#### [Directive]
Resume the parenting story below, about a child's late-night lie to get a look at the wrapped presents, starting right after its last sentence.

#### [Page]

= = = = = = =

She heads back to bed. We exchange the "we know that she is just trying to see all the presents and is a faker" look.

The next morning, I know we need to get to the bottom of the lie the night before.

What was up with you being itchy last night? Where were you itchy?

(changes story 2x in 5 min)

Oh, thank you for letting me know you are lying. Were you really itchy?

I was. I mean maybe. Ok no.

What was the real reason you came out of your room last night?

Well, I knew you and Daddy were doing stuff and eating a snack and watching a show. I wanted to know what movie you were watching.

Huh, you've never been curious about our shows before. What was the real reason you came out of your room last night?

Um, well, Daddy said I can have my snowglobe on. So I was going to ask him to turn it on.

Yeah, but you didn't ask. So that doesn't make sense. What was the real reason you came out of your room last night?

(this goes on and on and on and on and on and on. Depending on the level of commitment she has to her lie, I may give her a variety of disciplines or consequences because lying is never tolerated).

FINALLY, she says:

I knew we were wrapping presents and I wanted to see if any would be for me. Since I have made lots of wrong choices, I thought they were all for (her siblings).

= = = = = = =

#### [Data block]
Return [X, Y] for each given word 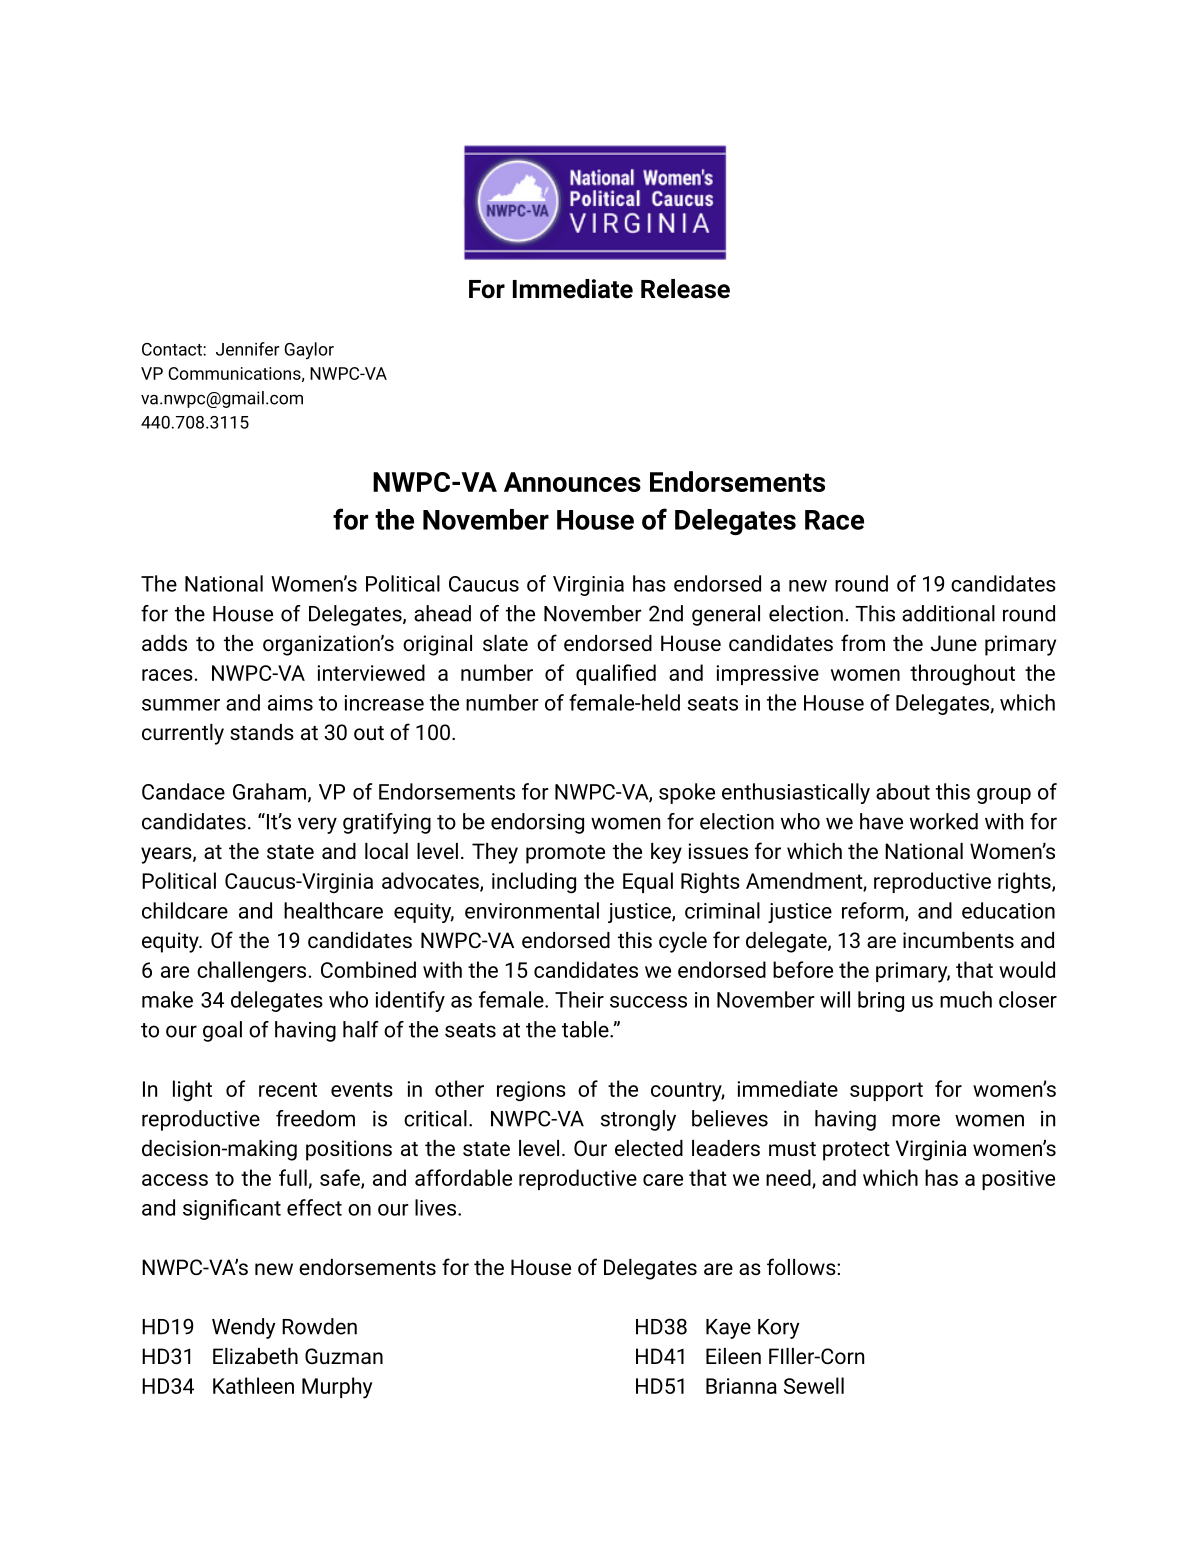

= = = = = = =

#### [Answer]
She is then disciplined for lying about itching and we talk through why that is an inappropriate choice. (ie it is totally appropriate for kids to be excited and curious about Christmas gifts. It is however, inappropriate to lie to and manipulate your parents). It is not over until she can not only say what was sin but also repent from it (which could add hours to this). Lots of hugs, affirmation of using words and doing the hard work to move closer to us and the Lord.

There has never been one single time that I walked away thinking, "what a waste of time." It has always been worth it. The times are getting shorter and over and over she sees the fruit of making right choices and choosing to submit to the authority the Lord has placed over her.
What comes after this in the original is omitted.